Atlantic Menhaden Seasonal Migration, Survival, and Exploitation Rates during 1966-1969

Thursday, August 25, 2016: 3:40 PM
New York B (Sheraton at Crown Center)
Emily M. Liljestrand , Chesapeake Biological Laboratory, University of Maryland Center for Environmental Science, Solomons, MD
Michael J. Wilberg , Chesapeake Biological Laboratory, University of Maryland Center for Environmental Science, Solomons, MD
Amy M. Schueller , NOAA Fisheries Service, Beaufort, NC
Atlantic Menhaden Brevoortia tyrannus is an economically and ecologically important forage fish that exhibits seasonal migration along the U.S. Atlantic coast. They are prey for predatory fishes and are targeted by large-scale reduction and bait fisheries. In the mid-60s, the U.S. Bureau of Commercial Fisheries conducted a mark-recapture study, which tagged over one million adult Atlantic Menhaden. Our objectives were to estimate migration, survival, and exploitation rates of adult Atlantic Menhaden using mark-recapture models that could account for both tag loss and tag detection probability.

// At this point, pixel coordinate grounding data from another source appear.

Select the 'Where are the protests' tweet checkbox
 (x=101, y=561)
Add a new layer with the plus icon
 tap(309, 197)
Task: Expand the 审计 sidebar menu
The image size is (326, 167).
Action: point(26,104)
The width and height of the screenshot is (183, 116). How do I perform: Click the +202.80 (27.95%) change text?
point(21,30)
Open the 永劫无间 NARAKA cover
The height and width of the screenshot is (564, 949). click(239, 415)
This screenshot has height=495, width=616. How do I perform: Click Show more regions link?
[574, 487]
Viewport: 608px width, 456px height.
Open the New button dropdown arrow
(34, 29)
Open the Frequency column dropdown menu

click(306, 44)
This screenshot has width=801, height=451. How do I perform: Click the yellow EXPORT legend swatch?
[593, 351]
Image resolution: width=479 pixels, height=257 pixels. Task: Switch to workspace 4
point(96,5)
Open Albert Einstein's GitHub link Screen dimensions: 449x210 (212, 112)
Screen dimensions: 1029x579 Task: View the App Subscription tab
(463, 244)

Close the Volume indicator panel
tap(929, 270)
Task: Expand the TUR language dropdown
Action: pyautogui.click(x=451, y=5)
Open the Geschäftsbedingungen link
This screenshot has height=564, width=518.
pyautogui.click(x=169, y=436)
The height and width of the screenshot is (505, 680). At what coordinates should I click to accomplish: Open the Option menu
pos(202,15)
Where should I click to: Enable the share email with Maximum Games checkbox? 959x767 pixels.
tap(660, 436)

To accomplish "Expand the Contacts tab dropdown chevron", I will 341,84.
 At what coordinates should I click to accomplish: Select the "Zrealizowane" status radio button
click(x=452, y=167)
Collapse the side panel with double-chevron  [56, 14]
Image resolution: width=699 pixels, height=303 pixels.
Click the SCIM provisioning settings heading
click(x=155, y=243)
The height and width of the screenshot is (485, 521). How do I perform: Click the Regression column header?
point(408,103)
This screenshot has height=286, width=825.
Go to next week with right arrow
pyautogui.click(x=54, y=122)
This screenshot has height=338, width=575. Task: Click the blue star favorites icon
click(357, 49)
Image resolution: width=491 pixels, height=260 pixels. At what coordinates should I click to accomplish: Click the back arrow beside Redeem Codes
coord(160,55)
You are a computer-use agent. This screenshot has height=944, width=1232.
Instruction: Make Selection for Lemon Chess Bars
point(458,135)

We built a spatially and seasonally explicit dead-recovery model that estimated natural mortality, fishing mortality, and migration probability during 1966-1969. Preliminary estimates of natural mortality were substantially larger than estimated values at the time, while fishing mortality was less than stock assessment estimates. Migration parameter estimates indicated a northward movement of fish during winter and spring and a less pronounced southward movement during fall. The magnitude of southward migration in the winter was less than previously described.  Increased understanding of Atlantic Menhaden movement and natural mortality should improve management of the fishery.